Se trataba de unos de
los soldados que iban camino de efectuar el relevo que debía tener lugar al
sonar las campanas para el cambio de
riego.
Se acabó, hasta aquí
he llegado. Pensó, Sultana, mientras se tapaba la cara con su shayla. Eso le
permitió ocultar, a la mirada del soldado, las gotas de sudor que le caían por
las sienes. Se quedó petrificada, sin respuesta. En otras circunstancias, allí
abajo, en su pueblo, en cualquiera de sus calles que empezaba a añorar,
arrepintiéndose de haber llegado hasta allí, sin los ropajes bajo los que se
escudaba, su interlocutor habría percibido que estaba pálida como la leche. Se
encontraba en un lugar que le estaba vetado a los de su religión.
El soldado,
profesional, se le acercó y con la mano en su hombro le preguntó de nuevo sobre
el motivo de encontrarla allí sola encaminándose a no se sabía dónde.
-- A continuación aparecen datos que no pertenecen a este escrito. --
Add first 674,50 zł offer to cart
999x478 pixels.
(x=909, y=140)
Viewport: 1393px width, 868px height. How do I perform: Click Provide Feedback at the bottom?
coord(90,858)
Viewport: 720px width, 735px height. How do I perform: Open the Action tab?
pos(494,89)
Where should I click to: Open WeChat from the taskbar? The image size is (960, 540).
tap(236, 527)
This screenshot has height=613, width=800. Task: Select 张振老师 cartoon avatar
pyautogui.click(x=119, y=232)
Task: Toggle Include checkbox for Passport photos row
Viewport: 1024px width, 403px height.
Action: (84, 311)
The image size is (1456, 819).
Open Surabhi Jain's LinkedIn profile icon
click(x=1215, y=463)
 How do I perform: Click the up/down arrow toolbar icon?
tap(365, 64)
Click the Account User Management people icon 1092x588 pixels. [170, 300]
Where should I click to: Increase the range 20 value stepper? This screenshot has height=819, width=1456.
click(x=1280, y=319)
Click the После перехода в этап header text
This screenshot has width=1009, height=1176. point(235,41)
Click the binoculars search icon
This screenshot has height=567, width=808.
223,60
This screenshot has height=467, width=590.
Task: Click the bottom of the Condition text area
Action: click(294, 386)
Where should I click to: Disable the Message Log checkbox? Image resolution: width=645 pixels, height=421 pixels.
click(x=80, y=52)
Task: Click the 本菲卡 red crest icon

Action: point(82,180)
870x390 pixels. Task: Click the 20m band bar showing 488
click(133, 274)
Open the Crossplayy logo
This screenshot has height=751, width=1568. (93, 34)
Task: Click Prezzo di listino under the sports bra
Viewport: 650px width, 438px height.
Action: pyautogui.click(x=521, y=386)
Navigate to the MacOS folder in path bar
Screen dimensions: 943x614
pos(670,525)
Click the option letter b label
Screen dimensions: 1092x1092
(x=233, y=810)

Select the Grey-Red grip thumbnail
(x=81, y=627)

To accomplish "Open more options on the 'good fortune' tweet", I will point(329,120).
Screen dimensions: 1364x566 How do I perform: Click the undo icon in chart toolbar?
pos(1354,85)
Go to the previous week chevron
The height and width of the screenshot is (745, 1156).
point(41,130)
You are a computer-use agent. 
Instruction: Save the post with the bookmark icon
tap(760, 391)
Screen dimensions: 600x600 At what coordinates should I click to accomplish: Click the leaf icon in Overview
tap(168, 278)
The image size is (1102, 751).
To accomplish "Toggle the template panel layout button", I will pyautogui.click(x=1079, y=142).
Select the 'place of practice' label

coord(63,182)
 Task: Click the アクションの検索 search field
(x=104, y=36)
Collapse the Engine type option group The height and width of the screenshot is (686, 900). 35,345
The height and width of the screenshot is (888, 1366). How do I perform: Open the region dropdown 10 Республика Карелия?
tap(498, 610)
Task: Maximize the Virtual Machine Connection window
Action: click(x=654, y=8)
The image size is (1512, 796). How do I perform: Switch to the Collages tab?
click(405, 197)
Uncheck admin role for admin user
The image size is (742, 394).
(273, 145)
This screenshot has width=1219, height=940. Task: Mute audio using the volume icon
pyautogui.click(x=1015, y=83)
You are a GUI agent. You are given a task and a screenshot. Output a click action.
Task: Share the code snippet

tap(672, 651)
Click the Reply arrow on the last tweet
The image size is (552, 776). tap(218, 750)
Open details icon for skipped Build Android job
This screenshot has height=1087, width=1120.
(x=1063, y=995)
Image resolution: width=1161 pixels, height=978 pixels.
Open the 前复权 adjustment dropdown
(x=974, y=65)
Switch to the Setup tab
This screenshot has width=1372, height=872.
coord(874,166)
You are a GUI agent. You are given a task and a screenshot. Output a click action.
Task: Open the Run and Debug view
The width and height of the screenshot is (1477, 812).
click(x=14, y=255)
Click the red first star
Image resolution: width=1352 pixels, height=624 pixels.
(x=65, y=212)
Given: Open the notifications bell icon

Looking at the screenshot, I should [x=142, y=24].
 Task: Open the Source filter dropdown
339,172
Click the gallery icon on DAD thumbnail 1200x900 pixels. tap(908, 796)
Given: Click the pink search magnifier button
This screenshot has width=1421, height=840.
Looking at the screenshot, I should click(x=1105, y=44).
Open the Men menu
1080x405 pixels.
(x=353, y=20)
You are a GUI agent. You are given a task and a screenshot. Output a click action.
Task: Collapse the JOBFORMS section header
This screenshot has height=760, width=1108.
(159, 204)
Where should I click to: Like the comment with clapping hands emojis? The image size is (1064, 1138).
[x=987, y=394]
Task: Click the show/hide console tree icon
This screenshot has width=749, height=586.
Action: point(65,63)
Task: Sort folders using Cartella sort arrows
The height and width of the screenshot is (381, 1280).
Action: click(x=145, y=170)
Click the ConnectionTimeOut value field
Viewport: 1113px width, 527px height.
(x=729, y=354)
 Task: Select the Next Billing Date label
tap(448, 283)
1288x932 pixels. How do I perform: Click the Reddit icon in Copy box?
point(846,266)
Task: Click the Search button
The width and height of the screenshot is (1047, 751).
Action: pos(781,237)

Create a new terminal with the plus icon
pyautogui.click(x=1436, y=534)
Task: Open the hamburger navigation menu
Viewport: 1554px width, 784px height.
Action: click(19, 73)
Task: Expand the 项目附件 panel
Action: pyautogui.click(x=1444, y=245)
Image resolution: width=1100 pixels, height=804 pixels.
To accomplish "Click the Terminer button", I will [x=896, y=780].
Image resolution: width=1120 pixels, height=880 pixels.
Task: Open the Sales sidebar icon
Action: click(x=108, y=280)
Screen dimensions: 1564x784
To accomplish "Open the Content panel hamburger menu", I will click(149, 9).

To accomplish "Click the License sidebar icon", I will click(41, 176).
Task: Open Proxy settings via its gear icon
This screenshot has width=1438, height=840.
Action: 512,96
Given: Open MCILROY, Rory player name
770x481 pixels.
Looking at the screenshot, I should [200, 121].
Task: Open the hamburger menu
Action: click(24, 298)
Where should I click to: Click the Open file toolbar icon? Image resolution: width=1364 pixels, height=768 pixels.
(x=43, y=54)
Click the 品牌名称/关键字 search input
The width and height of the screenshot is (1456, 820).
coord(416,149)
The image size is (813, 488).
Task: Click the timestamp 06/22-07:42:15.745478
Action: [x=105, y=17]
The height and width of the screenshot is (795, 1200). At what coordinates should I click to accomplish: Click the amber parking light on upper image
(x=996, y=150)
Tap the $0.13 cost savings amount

— Yo…—empezó a decir, Sultana, sin tener decidido
el final de la frase. Notaba, cada vez más, la presión de los dedos del guardia
en su frágil hombro de una cristiana dedicada a la enseñanza de sus niños…imágenes
de ellos volaban por su mente…”quizá no los volvería a ver”, fue otro de los
pensamientos que, en ese momento, atropelladamente se le amontonaban y le
impedían encontrar una respuesta creíble a la pregunta simple… y…el tiempo para
darla… se le estaba acabando.
CONTINUARÁ…….
4 comentarios:
Muy bueno el capítulo tiene mucha intriga. Me ha creado mucho interés.
Me alegro, Mercedes. Ese era el objetivo. ¿Te apuntas a un final? Gracias por tu comentario. Un abrazo cariñoso.
Se ha hecho de esperar pero, ha valido la pena.
Me ha gustado mucho como lo describes todos, es como si estuviera allí viendo. Espero impaciente el final pues me has dejado muy intrigada.
Un abrazo 🤗
Vaya, Mari Sol, gracias por tu comentario. Pretendo justo lo que me dices que hago: intento llevarte a ti y al resto de lectores al escenario que os presento para que lo viváis como yo lo veo y lo vivo. Si lo consigo es mi mayor recompensa y si encima os gusta pues feliz. Espero que el final, el quinto, no te defraude. Un cariñoso abrazo. José Ramón.